Donnez au peuple français ce nouveau gage de votre zèle pour protéger le patriotisme, de votre justice inflexible pour les coupables, et de votre dévouement à la cause du peuple. Ordonnez que les principes de morale politique que nous venons de développer seront proclamés, en votre nom, au dedans et au dehors de la République.


Rapport fait au nom du Comité de salut public, par Maximilien Robespierre, sur les rapports des idées religieuses et morales avec les principes républicains, et sur les fêtes nationales. Séance du 18 floréal, l'an second de la République française une et indivisible.
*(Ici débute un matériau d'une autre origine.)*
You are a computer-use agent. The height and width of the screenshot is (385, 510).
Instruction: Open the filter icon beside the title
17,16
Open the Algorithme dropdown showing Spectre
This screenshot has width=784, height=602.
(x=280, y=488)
Imprimé par ordre de la Convention nationale (18 floréal an II - 7 mai 1794)

Citoyens,

C'est dans la prospérité que les peuples, ainsi que les particuliers, doivent, pour ainsi dire, se recueillir pour écouter, dans le silence des passions, la voix de la sagesse. Le moment où le bruit de nos victoires retentit dans l'univers est donc celui où les législateurs de la République française doivent veiller, avec une nouvelle sollicitude, sur eux-mêmes et sur la patrie, et affermir les principes sur lesquels doivent reposer la stabilité et la félicité de la République. Nous venons aujourd'hui soumettre à votre méditation des vérités profondes qui importent au bonheur des hommes, et vous proposer des mesures qui en découlent naturellement.
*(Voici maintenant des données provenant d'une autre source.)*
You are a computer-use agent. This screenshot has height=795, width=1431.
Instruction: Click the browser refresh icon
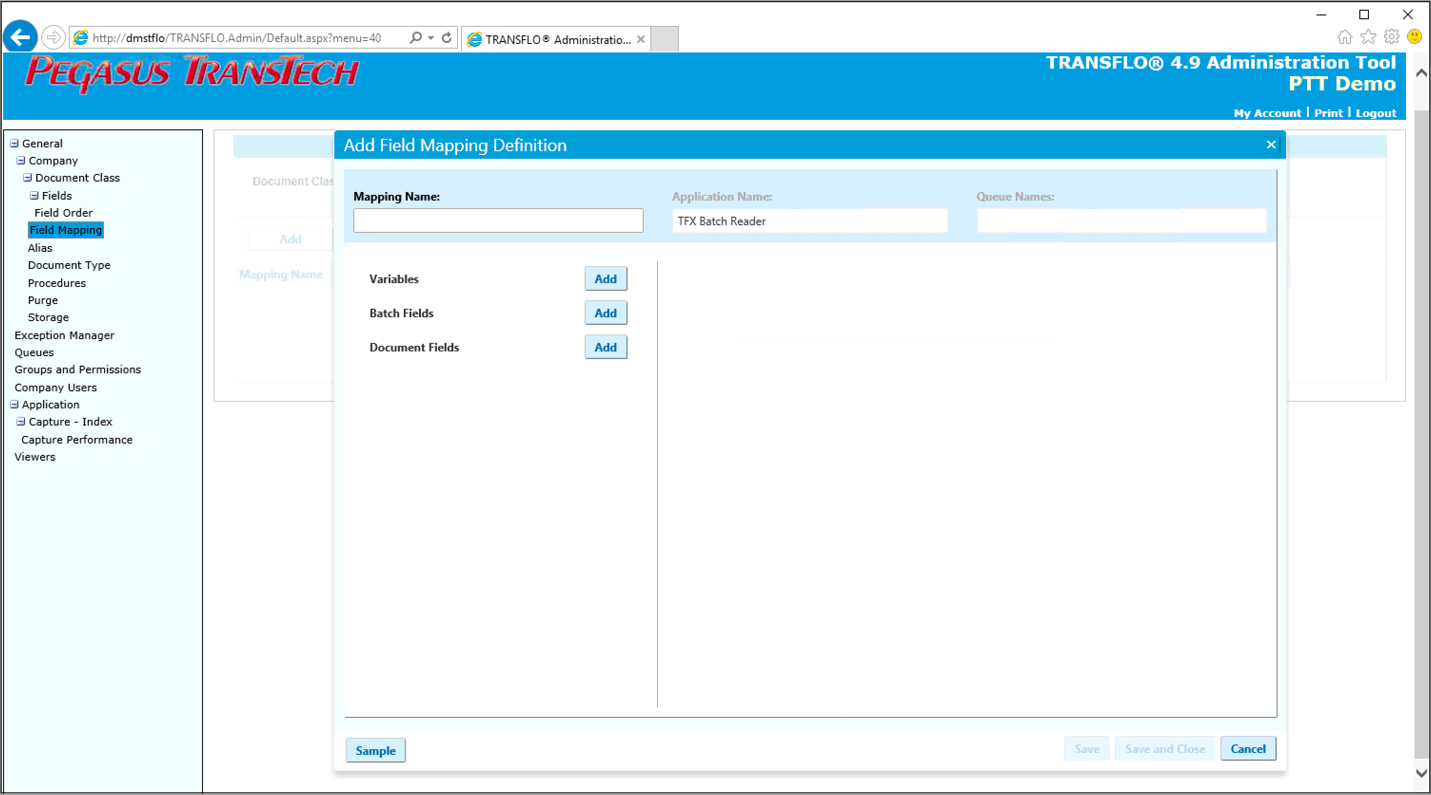[x=447, y=38]
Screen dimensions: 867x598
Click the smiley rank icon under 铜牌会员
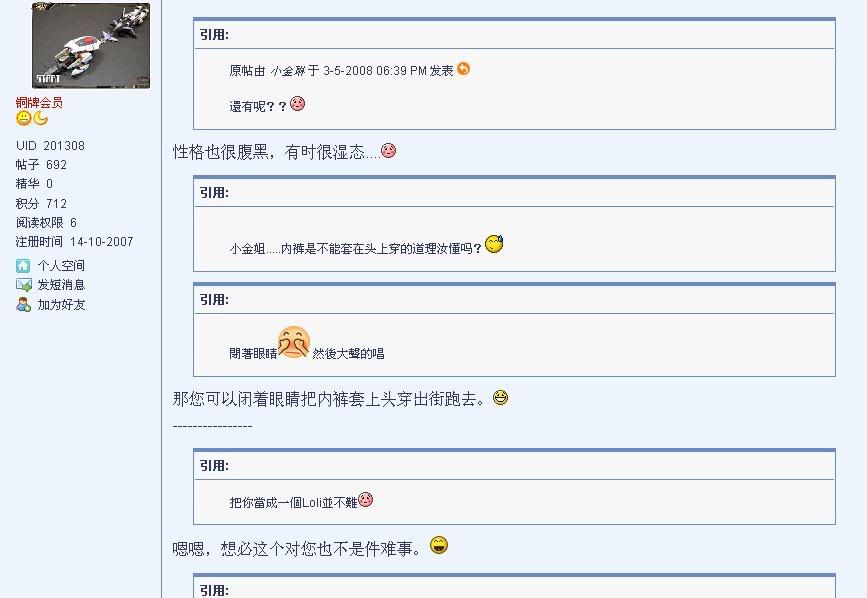click(x=24, y=118)
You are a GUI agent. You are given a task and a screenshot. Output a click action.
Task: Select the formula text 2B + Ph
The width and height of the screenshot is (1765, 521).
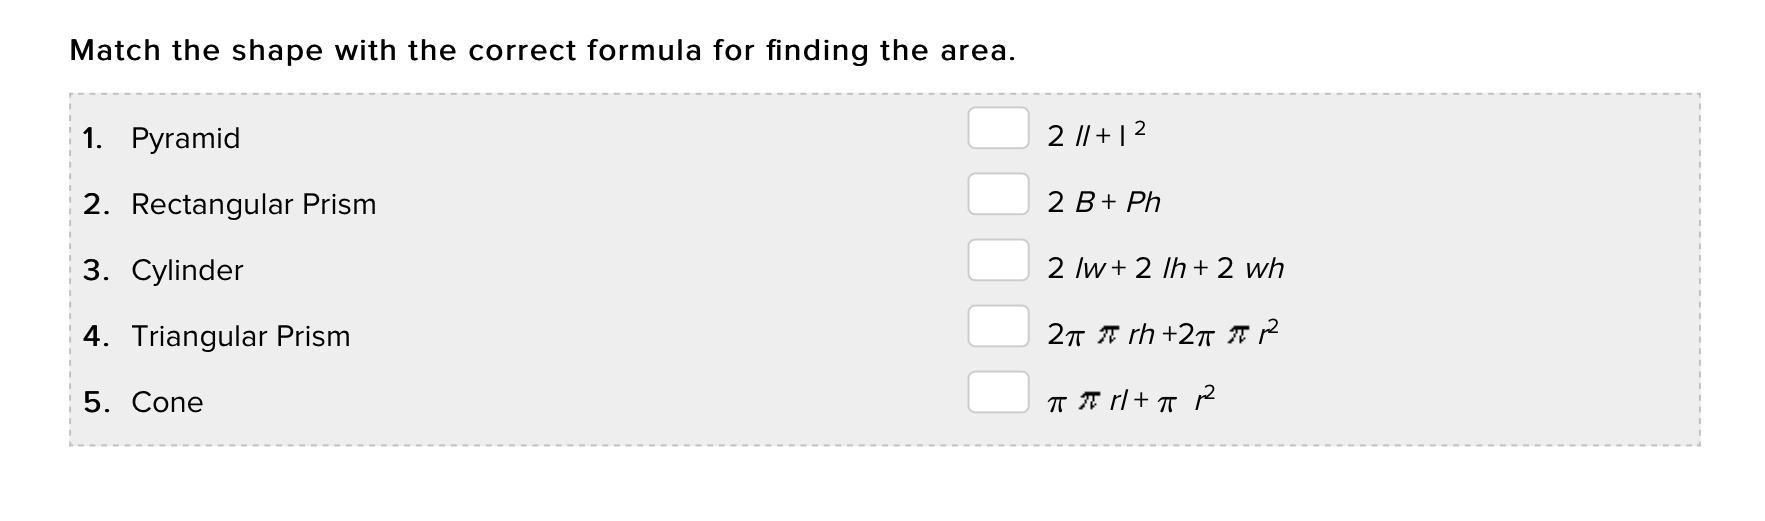click(x=1104, y=202)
Le monde moral, beaucoup plus encore que le monde physique, semble plein de contrastes et d'énigmes. La nature nous dit que l'homme est né pour la liberté, et l'expérience des siècles nous montre l'homme esclave. Ses droits sont écrits dans son coeur, et son humiliation dans l'histoire. Le genre humain respecte Caton, et se courbe sous le joug de César. La postérité honore la vertu de Brutus; mais elle ne la permet que dans l'histoire ancienne. Les siècles et la terre sont le partage du crime et de la tyrannie; la liberté et la vertu se sont à peine reposées un instant sur quelques points du globe. Sparte brille comme un éclair dans des ténèbres immenses.....
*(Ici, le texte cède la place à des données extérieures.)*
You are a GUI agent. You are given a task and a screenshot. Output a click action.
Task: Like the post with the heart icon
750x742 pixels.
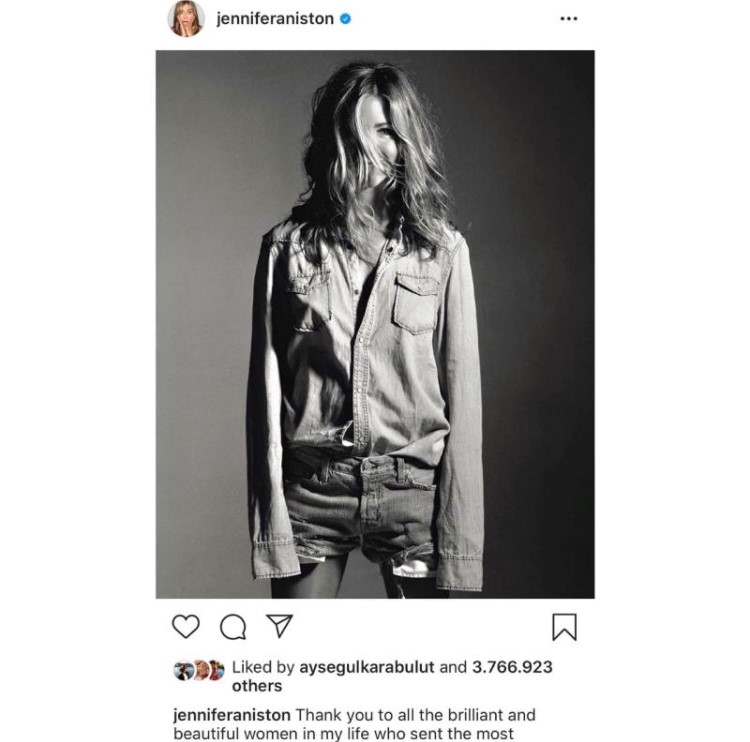(186, 627)
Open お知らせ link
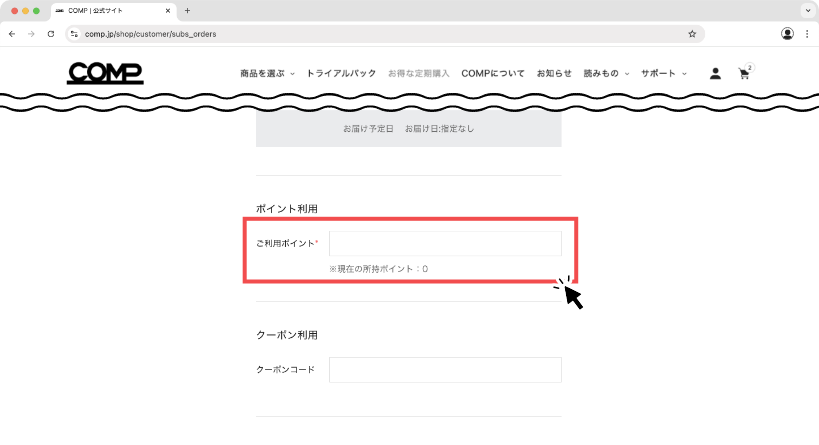819x445 pixels. (x=554, y=74)
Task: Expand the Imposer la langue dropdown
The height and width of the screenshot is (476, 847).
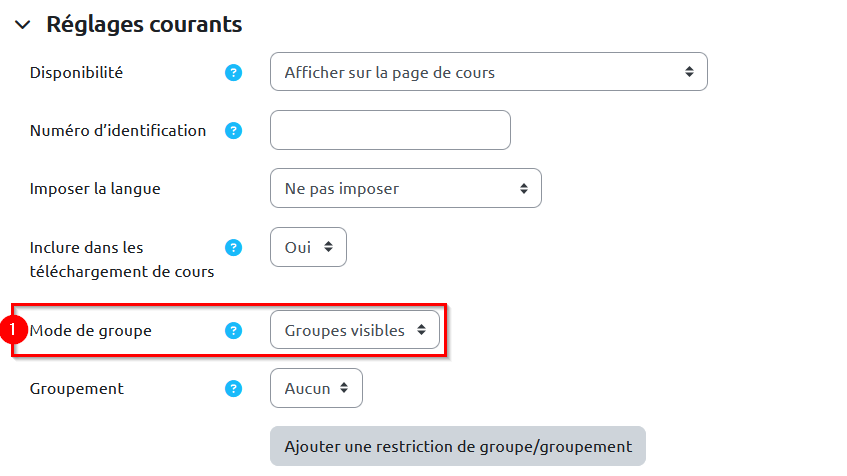Action: pyautogui.click(x=405, y=188)
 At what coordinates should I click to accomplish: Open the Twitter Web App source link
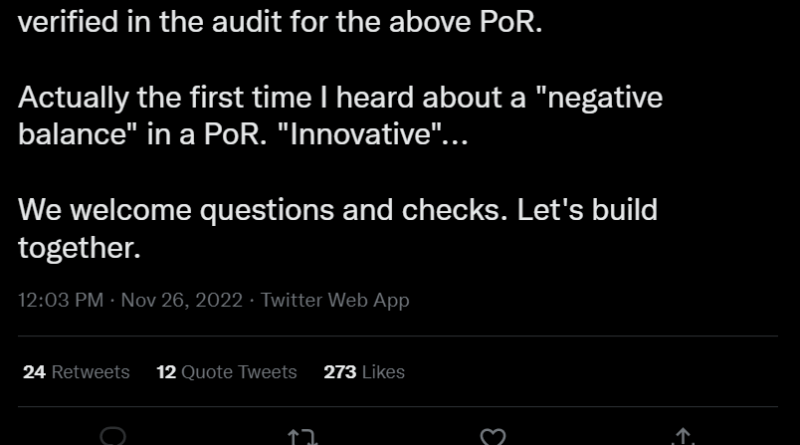334,300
Ne dis pas cependant, ô Brutus, que la vertu est un fantôme! Et vous, fondateurs de la République française, gardez-vous de désespérer de l'humanité, ou de douter un moment du succès de votre grande entreprise!

Le monde a changé, il doit changer encore. Qu'y a-t-il de commun entre ce qui est et ce qui fut? Les nations civilisées ont succédé aux sauvages errants dans les déserts; les moissons fertiles ont pris la place des forêts antiques qui couvraient le globe. Un monde a paru au delà des bornes du monde; les habitants de la terre ont ajouté les mers à leur domaine immense; l'homme a conquis la foudre et conjuré celle du ciel. Comparez le langage imparfait des hiéroglyphes avec les miracles de l'imprimerie; rapprochez le voyage des Argonautes de celui de La Pérouse; mesurez la distance entre les observations astronomiques des mages de l'Asie et les découvertes de Newton, ou bien entre l'ébauche tracée par la main de Dibutade et les tableaux de David.

Tout a changé dans l'ordre physique; tout doit changer dans l'ordre moral et politique. La moitié de la révolution du monde est déjà faite; l'autre moitié doit s'accomplir.